When I reach him, I don’t kneel.
Not yet.
I stop between his knees and look up at him. The room seems to hold its breath with me.
Cal studies me for a long moment, his gaze slow and steady. The kind that sees.
Then he lifts his hand and touches the side of my face, his thumb grazing my cheekbone with reverent care.
“You know what this is for.”
I nod. My throat’s too tight for words. I swallow hard, the sound loud in my ears.
His thumb brushes under my eye, and the gesture is so gentle it almost undoes me.

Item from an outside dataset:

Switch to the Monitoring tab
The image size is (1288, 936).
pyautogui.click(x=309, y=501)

“This is punishment, little one, but it’s not about anger.”
I nod again. Slower.
“This is because I love you,” he says. “Because you’re mine. You’re my girl. And when you run into the dark, without shoes, without thinking—when you put yourself in danger like that—I feel it.”
That undoes me a little.
I look down, shoulders curling in.
“I’m sorry,” I whisper.
“I know,” he says gently. “But this isn’t about guilt. It’s about grounding.”
He pauses.
"It's consequence, baby. Say it for me."
I lift my eyes.
"It's consequence."
He nods once.
“For breaking a rule. A safety rule. That’s all this is, baby. A consequence. And when it’s done, it’s done.”
He opens his arms.
“Over my lap.”
I don’t try to talk my way out of it.
Not this time.
I don’t tell him I’m too much. Or that it won’t help. Or that it’s only more trouble.
Because I know what this is.
Because I need what this is.
Even if I try to take it as quietly as I can.
I shift forward, lowering myself over his lap, breath catching as I settle. My body hesitates for a half second—like it always does—caught between the instinct to flinch and the choice to surrender.